■ **Task prompt**
Look through the data below and extract, unchanged, the lines from the one that contains "Where should I click to: Click the divider" to the one that contains "This screenshot has width=1024, height=526.", both included.

Stored items
================

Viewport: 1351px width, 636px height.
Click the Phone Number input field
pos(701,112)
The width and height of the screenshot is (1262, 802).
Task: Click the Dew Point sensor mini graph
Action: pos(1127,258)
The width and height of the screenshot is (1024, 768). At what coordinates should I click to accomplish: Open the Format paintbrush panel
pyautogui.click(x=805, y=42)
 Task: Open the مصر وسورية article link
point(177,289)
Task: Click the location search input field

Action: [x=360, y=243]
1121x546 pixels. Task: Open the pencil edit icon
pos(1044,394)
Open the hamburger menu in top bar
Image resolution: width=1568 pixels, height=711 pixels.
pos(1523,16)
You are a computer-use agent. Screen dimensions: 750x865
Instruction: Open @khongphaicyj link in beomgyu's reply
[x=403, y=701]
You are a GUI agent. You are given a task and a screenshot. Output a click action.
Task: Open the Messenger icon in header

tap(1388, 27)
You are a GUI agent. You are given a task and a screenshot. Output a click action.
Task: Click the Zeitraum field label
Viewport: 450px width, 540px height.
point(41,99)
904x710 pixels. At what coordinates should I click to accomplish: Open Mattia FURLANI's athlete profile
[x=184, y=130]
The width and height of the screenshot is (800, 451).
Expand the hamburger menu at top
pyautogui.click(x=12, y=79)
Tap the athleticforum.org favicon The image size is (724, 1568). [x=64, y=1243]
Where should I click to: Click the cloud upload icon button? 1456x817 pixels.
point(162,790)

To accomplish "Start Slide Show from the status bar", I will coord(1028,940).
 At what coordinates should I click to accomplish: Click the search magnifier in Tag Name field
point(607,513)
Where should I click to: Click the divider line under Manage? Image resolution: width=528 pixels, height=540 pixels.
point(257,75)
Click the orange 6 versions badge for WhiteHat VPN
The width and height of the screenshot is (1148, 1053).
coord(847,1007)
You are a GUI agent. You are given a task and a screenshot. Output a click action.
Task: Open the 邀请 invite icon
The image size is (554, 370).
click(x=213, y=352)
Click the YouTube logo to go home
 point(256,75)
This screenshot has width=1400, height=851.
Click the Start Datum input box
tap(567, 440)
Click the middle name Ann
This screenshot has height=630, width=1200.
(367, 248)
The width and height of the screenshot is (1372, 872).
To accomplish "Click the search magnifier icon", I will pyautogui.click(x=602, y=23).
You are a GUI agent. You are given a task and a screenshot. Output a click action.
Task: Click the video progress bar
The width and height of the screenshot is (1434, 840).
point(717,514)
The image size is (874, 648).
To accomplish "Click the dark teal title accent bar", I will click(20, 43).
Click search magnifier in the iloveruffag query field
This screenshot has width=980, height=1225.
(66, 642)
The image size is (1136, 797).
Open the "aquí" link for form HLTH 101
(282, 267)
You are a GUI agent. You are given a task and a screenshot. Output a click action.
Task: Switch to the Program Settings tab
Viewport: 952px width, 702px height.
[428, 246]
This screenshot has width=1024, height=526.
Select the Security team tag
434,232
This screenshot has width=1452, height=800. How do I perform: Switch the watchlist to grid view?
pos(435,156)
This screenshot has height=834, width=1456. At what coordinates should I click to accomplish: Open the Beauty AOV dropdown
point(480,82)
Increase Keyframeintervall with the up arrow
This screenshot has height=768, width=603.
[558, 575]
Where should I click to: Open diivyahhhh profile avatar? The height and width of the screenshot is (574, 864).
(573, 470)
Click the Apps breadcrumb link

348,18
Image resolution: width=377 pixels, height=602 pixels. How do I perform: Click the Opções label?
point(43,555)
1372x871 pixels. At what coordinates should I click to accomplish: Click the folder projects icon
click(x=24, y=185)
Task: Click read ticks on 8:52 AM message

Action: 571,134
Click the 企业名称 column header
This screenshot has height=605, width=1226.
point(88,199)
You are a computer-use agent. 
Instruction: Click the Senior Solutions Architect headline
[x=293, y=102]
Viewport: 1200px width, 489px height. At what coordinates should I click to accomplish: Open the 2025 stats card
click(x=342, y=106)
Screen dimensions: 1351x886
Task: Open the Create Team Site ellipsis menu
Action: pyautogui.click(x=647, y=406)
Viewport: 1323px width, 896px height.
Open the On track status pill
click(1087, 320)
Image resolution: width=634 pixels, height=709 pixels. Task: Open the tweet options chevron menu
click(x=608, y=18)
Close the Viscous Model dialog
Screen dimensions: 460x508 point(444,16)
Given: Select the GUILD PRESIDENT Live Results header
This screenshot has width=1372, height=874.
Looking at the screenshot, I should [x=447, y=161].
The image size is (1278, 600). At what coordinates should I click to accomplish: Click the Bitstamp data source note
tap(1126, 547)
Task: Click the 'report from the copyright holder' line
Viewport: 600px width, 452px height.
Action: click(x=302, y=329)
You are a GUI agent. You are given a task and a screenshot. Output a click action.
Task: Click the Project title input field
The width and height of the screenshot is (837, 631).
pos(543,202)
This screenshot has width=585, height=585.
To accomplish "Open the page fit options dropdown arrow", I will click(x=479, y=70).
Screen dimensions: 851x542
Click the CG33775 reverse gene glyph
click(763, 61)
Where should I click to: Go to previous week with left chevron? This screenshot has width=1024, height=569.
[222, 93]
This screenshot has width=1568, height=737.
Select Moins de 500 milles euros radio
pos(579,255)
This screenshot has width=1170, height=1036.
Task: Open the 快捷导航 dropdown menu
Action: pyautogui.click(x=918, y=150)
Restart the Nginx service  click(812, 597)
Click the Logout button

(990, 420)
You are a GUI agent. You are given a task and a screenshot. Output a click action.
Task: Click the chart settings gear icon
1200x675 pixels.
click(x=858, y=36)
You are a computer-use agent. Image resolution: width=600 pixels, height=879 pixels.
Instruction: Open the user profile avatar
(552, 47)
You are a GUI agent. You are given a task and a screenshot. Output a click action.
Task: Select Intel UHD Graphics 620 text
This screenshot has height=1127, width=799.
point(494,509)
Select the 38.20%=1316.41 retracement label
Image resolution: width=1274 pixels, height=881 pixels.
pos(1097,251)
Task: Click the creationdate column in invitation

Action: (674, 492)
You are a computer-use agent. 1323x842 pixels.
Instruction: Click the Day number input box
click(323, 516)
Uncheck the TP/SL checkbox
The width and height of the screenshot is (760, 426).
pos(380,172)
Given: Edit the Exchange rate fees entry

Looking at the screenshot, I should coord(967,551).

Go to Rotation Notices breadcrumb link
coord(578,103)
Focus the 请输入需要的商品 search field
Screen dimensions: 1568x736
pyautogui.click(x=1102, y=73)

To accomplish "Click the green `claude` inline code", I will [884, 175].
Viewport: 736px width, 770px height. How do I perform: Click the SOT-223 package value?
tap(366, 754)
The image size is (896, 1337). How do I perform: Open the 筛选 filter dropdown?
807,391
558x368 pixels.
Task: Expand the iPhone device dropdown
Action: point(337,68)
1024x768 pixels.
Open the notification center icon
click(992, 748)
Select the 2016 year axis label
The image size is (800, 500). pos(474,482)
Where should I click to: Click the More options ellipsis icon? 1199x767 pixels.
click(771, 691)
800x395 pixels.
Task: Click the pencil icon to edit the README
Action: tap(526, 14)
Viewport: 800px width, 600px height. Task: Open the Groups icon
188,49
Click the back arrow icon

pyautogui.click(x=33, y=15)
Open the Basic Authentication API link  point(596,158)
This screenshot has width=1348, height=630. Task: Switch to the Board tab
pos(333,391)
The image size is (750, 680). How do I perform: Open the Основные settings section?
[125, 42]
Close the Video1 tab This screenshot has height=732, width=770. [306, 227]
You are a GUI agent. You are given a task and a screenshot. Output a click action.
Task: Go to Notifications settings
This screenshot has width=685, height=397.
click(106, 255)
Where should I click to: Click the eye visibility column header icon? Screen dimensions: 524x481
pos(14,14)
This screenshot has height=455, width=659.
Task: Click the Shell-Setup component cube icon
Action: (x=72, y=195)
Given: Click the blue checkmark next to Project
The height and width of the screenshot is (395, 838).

================

■ **Written reply**
Where should I click to: Click the divider line under Manage? Image resolution: width=528 pixels, height=540 pixels.
point(257,75)
Click the orange 6 versions badge for WhiteHat VPN
The width and height of the screenshot is (1148, 1053).
coord(847,1007)
You are a GUI agent. You are given a task and a screenshot. Output a click action.
Task: Open the 邀请 invite icon
The image size is (554, 370).
click(x=213, y=352)
Click the YouTube logo to go home
 point(256,75)
This screenshot has width=1400, height=851.
Click the Start Datum input box
tap(567, 440)
Click the middle name Ann
This screenshot has height=630, width=1200.
(367, 248)
The width and height of the screenshot is (1372, 872).
To accomplish "Click the search magnifier icon", I will pyautogui.click(x=602, y=23).
You are a GUI agent. You are given a task and a screenshot. Output a click action.
Task: Click the video progress bar
The width and height of the screenshot is (1434, 840).
point(717,514)
The image size is (874, 648).
To accomplish "Click the dark teal title accent bar", I will click(20, 43).
Click search magnifier in the iloveruffag query field
This screenshot has width=980, height=1225.
(66, 642)
The image size is (1136, 797).
Open the "aquí" link for form HLTH 101
(282, 267)
You are a GUI agent. You are given a task and a screenshot. Output a click action.
Task: Switch to the Program Settings tab
Viewport: 952px width, 702px height.
[428, 246]
This screenshot has width=1024, height=526.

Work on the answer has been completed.